## What you should do
The response should contain only those lines of the entries below that include the string "Πρόσωπο".

:: Supplied data ::

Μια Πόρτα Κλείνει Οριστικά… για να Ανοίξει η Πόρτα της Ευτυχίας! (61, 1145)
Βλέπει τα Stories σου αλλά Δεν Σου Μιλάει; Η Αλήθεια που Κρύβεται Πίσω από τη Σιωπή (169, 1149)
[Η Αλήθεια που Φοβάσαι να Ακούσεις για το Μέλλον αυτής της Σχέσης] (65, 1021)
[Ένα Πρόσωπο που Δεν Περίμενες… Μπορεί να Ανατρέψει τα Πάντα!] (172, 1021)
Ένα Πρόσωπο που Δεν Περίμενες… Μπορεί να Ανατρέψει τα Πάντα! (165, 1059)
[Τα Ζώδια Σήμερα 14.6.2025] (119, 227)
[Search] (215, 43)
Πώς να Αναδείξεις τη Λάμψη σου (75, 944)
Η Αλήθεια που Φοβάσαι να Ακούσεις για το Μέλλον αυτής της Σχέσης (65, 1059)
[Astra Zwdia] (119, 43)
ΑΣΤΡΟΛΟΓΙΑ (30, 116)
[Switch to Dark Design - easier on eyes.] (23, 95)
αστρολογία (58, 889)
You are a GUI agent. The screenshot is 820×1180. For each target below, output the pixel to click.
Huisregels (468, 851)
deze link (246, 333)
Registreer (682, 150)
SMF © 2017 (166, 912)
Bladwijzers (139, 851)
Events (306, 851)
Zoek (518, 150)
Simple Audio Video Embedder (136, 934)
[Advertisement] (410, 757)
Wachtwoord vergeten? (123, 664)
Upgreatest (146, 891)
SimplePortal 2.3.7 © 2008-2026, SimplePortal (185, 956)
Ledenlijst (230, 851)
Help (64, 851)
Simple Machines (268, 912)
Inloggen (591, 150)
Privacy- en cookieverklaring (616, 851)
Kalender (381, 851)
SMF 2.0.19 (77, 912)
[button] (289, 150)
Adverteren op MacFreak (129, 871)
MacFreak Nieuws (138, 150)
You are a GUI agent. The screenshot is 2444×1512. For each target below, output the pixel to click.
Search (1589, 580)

:::

## Exercise answer
[Ένα Πρόσωπο που Δεν Περίμενες… Μπορεί να Ανατρέψει τα Πάντα!] (172, 1021)
Ένα Πρόσωπο που Δεν Περίμενες… Μπορεί να Ανατρέψει τα Πάντα! (165, 1059)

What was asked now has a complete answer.